Clark Kent (David Corenswet) is Clark, working as a reporter at the Daily Planet alongside Lois Lane (Rachel Brosnahan), Jimmy Olson (Booksmart veteran Skyler Gisondo), and Perry White (Wendell Pierce). This is one of the touches that feels entirely retro: it’s a full on newspaper, and citizens of Metropolis love to read it. It takes a few minutes to meet Clark — we start with a beaten down Superman off the top, rescued by trusty mutt Krypto and dragged to his Fortress of Solitude, the exterior very much like what was created for Richard Donner’s 1978 Superman with Christopher Reeve, though inside Supes has a team of cyclopean robots to give him a hand. The dog is a real comic relief supporting character here, though his origins are also left entirely unexplained, too.
Lois knows who Clark is behind the specs. In fact, they’re dating. These actors have plenty of chemistry, and you wish they had more moments together. In a terrific early scene — you may have seen part of it in the trailer — she interviews Superman about his having interceded in a conflict between two fictional nations and not consulted the American president or Secretary of State. Gunn attempts to cut his cartoony movie — complete with caped superdog, kaiju, and dimensional rifts — with present day political relevance, weighing in on American foreign policy, authoritarianism, and media. Who knew James Gunn’s Superman would have so much in common with The Boys?
Lex Luthor (Nicholas Hoult) is a tech bro writ large, Tony Stark gone bad, with a whole plan to rid the world of this illegal alien with the help of some cunning media manipulation, his own pocket universe, and a literal army of trained monkeys trolling the internet.
This all sounds like a good time, doesn’t it? Then why does Superman turn out to be such a chore?
Partly because this effort to be smart and satirical doesn’t mesh at all with the silly, cartoony stuff, and the nostalgic callbacks to the character’s cinematic legacy don’t work with this zippy, emotion-free concoction Gunn has created. I hope John Williams is getting a big cheque for how they reuse and rewrite his 1978 theme.
There’s a nice twist involving Kal-El’s parents’ (Angela Sarafyan and Bradley Cooper!?) reasons for sending their son to Earth, but that grim development feels like something maybe better suited to the Snyderverse movies and doesn’t get the depth it deserves. They could’ve built the whole movie around that identity-shattering issue, but it’s just one of a dozen things the picture brings up and tosses aside in favour of special effects and super-punching.
There’s nothing in the action sequences we haven’t seen done better before, the vertiginous, dizzying camerawork and sludgy CGI visions of alternate dimensions and black holes. This Superman movie is busy, overstuffed, and sometimes annoying.
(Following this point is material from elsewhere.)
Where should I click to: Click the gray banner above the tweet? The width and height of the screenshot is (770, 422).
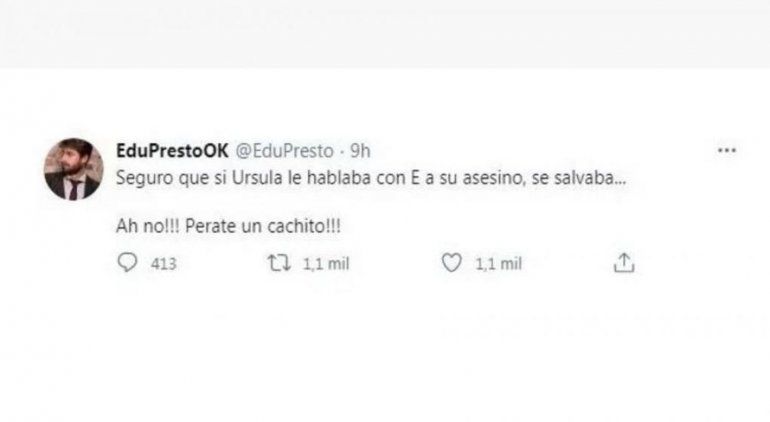[x=385, y=32]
We’re also introduced to a cadre of other superheroes — Nathan Fillion as Green Lantern Guy Gardener has one joke, which is he wants his super team to be called The Justice Gang. Isabela Merced is underused as Hawkgirl. Only Edi Gathegi, as a very silly character called Mr Terrific, really manifests and gets something to do.
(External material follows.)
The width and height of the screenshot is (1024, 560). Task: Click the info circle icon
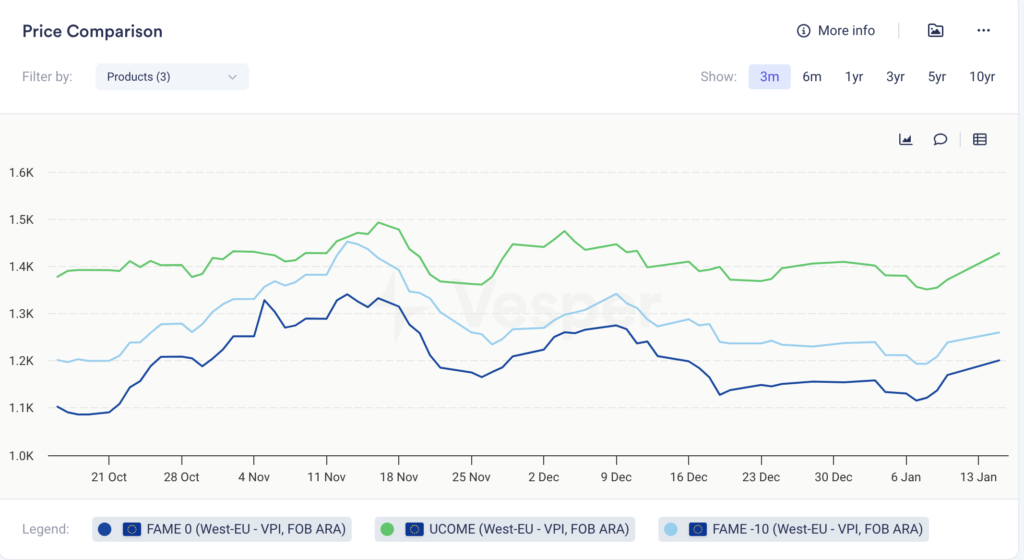(803, 31)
Maybe the biggest problem here is something Lex Luthor nails: Superman is not very bright. The best thing you could say is he’s naive, but he spends practically the whole movie getting the stuffing beaten out of him due to a series of bad decisions. I guess this is supposed to drive home the idea he’s just like any human being, fallible, but admirable because he’s as honest, kind, and stalwart as a boy scout. That’s just not enough for us to care.
(There’s an alternate timeline here where Hoult landed the role of Clark Kent/Superman. I’m not sure that would’ve made this movie better — he’s a magnetic Lex Luthor — but he might made a better Superman in a better Superman movie.)
While Donner’s Superman has aged over almost 50 years, it might seem a little hokey, as time passes it becomes more impressive for how much it got right. Modern filmmakers seem unable to get close to the heart of that film, or the core of what people love about the character. Despite its ambition, rank this Superman as another missed opportunity.